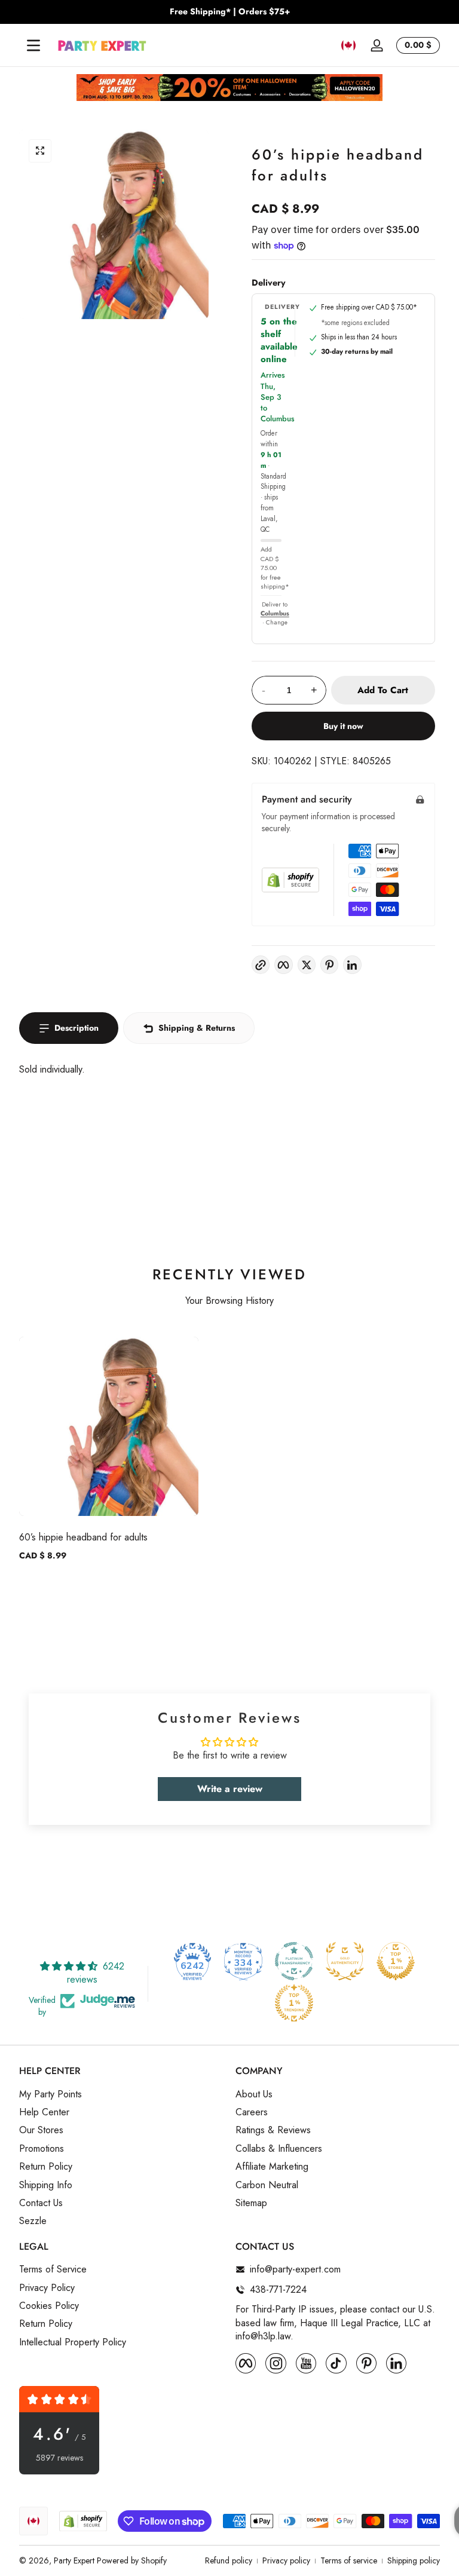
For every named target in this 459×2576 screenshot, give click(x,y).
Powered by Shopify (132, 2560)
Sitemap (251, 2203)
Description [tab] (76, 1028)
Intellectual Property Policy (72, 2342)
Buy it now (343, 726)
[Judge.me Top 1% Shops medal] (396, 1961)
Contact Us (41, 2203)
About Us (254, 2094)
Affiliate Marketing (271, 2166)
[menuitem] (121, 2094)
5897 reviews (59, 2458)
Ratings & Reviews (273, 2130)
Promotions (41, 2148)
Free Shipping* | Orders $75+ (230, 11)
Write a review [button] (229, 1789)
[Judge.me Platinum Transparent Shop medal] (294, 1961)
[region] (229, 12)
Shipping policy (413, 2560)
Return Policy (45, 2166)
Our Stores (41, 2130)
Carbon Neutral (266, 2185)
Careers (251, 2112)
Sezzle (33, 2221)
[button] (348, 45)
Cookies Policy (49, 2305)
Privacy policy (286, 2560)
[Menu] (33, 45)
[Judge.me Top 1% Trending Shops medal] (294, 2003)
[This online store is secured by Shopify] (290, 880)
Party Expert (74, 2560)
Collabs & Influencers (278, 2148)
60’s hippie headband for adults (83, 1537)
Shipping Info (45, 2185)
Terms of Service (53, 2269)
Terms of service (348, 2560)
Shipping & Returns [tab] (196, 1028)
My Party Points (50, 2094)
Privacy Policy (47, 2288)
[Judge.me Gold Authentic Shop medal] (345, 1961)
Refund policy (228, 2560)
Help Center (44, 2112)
***
Exercise instructions: Each entry above should be restated word for word, though no picture may appear in the copy.

Written reply:
For every named target in this 459×2576 screenshot, give click(x,y).
Powered by Shopify (132, 2560)
Sitemap (251, 2203)
Description [tab] (76, 1028)
Intellectual Property Policy (72, 2342)
Buy it now (343, 726)
[Judge.me Top 1% Shops medal] (396, 1961)
Contact Us (41, 2203)
About Us (254, 2094)
Affiliate Marketing (271, 2166)
[menuitem] (121, 2094)
5897 reviews (59, 2458)
Ratings & Reviews (273, 2130)
Promotions (41, 2148)
Free Shipping* | Orders $75+ (230, 11)
Write a review [button] (229, 1789)
[Judge.me Platinum Transparent Shop medal] (294, 1961)
[region] (229, 12)
Shipping policy (413, 2560)
Return Policy (45, 2166)
Our Stores (41, 2130)
Carbon Neutral (266, 2185)
Careers (251, 2112)
Sezzle (33, 2221)
[button] (348, 45)
Cookies Policy (49, 2305)
Privacy policy (286, 2560)
[Menu] (33, 45)
[Judge.me Top 1% Trending Shops medal] (294, 2003)
[This online store is secured by Shopify] (290, 880)
Party Expert (74, 2560)
Collabs & Influencers (278, 2148)
60’s hippie headband for adults (83, 1537)
Shipping Info (45, 2185)
Terms of Service (53, 2269)
Terms of service (348, 2560)
Shipping & Returns [tab] (196, 1028)
My Party Points (50, 2094)
Privacy Policy (47, 2288)
[Judge.me Gold Authentic Shop medal] (345, 1961)
Refund policy (228, 2560)
Help Center (44, 2112)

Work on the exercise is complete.